# black nails



## gypsyqueen (Nov 9, 2008)

I was wondering how many malts here have black nails my girl dont but i would think its desirable but not common


----------



## Katkoota (Feb 18, 2006)

I didn't know that maltese nails, being black, is desirable.
My malts' nails are light colored. Not black. I love their nails as it is :wub:


----------



## jodublin (Sep 27, 2006)

my malts have 1 or 2 black nails ,i find these nails very hard to clip


----------



## Cosy (Feb 9, 2006)

Some malts have them and some not. There is no mention in the standard (AKC) so it doesn't really matter.


----------



## Katkoota (Feb 18, 2006)

Cosy said:


> There is no mention in the standard (AKC) so it doesn't really matter.


I thought so. If I am not mistaken, it is not mentioned in the FCI standard either.

Interesting question about the nail color though coz I had to double check in my mind (coz malts are not with me at the moment) about their nails colors lol... I am sure theirs are light colored:wub:


----------



## bentleybsmom (Sep 5, 2011)

bentleys nails are light colored.


----------



## Orla (Jul 5, 2009)

The FCI standard says this:



> : Round, toes closed and arched; communal and digital pads should be black, *the nails should be also black or at least of a dark colour.
> *


----------



## LJSquishy (Feb 27, 2008)

One of my dogs has all light nails which are smaller and easier to clip.
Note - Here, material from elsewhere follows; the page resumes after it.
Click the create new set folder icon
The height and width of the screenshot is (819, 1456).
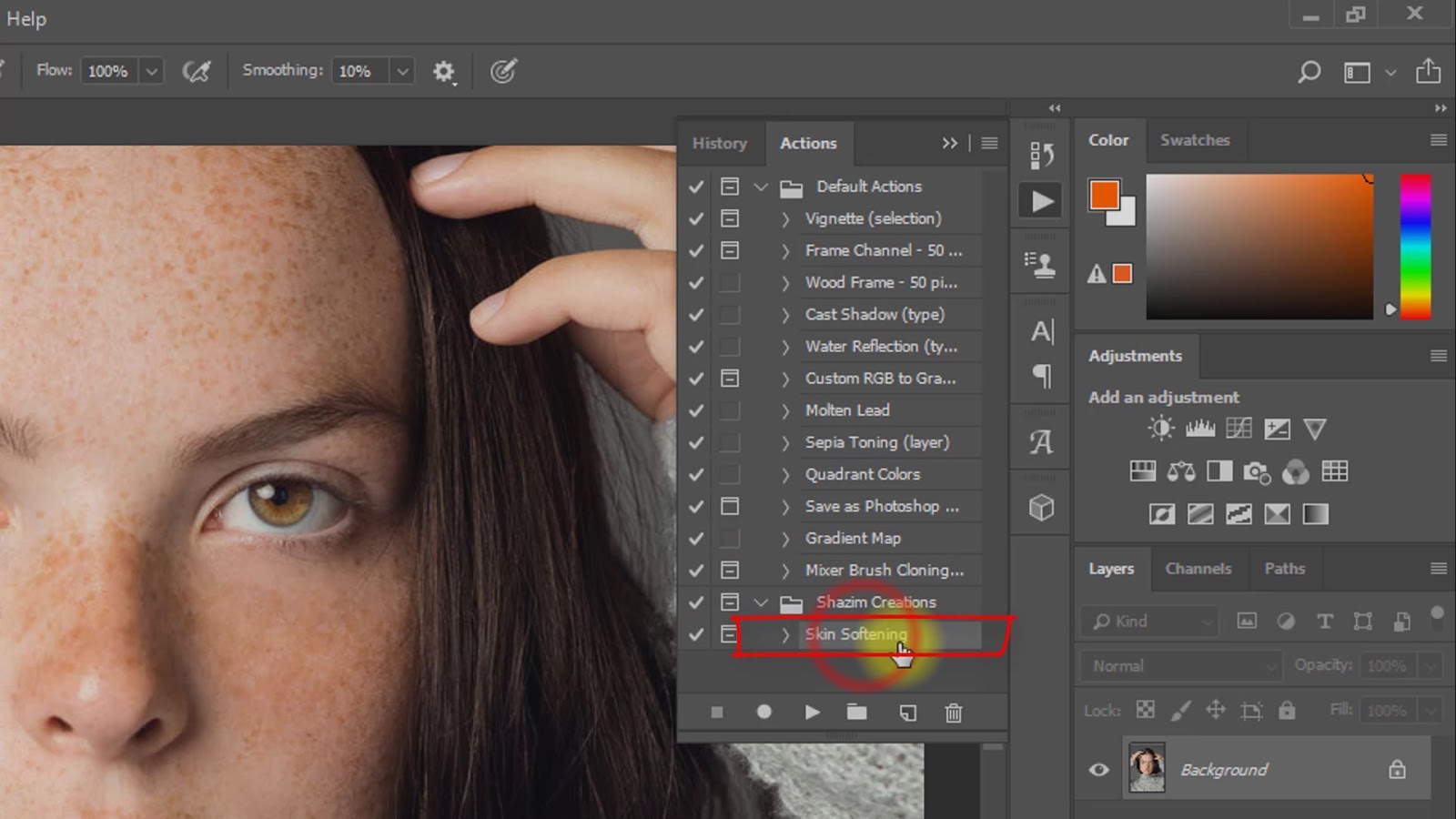(x=856, y=713)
The other dog has a mixture, even a few of them are both light and dark on one nail. The pigmented ones are really difficult to clip. Her nails are also larger than Preston's, whom has light colored nails.


----------



## gypsyqueen (Nov 9, 2008)

I was just thinking that it would be very good pigent and kind of pretty


----------



## Lacie's Mom (Oct 11, 2006)

Lacie and Tilly have light colored nails. Secret has brown nails.


----------



## S&LP'S Mommy (Feb 20, 2011)

Funny! Sasha's are black and I always thought there was something wrong with them. Lola's are mixed light and dark brown.


----------



## Malt Shoppe (Jul 20, 2011)

Interesting topic. I've always had Maltese with light translucent nails, which makes it easy to trim. However, Blaze's nails are very different, unusual (for me), but kinda pretty. They are light, translucent too but down the middle of the highest part of each nail is a fine black line....they are really actually pretty!
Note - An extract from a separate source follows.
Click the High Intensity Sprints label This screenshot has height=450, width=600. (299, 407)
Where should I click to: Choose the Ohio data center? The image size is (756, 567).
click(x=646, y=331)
I've never taken him for a manicure, so I'm guessing he came that way!!! :HistericalSmiley:


----------



## Sylie (Apr 4, 2011)

I know it doesn't mention nail color in the AKC standard for Maltese, but it does in the Bichon Frise standard. It says that black nails a plus. My friend's Bolognese/Bolonka is kind of cream colored and has very black nails. I have always thought that they are very beautiful. But, DH, who is the official nail trimmer in the house, volunteered to trim Phoebe's nails and he hit the quick. Really, hard to trim those nails where you can't see the quick, but lots of breeds have black nails. Maybe you learn to estimate better when you get used to it. Phoebe has her nails done by pros now.


----------



## poochie2 (Jan 14, 2010)

I'm interested to see a picture of a malt with black nails.


----------



## Sylie (Apr 4, 2011)

poochie2 said:


> I'm interested to see a picture of a malt with black nails.


My first thought was a picture of a show dog. But you won't see the nails on a show Malt. That is probably why it isn't considered an asset.


----------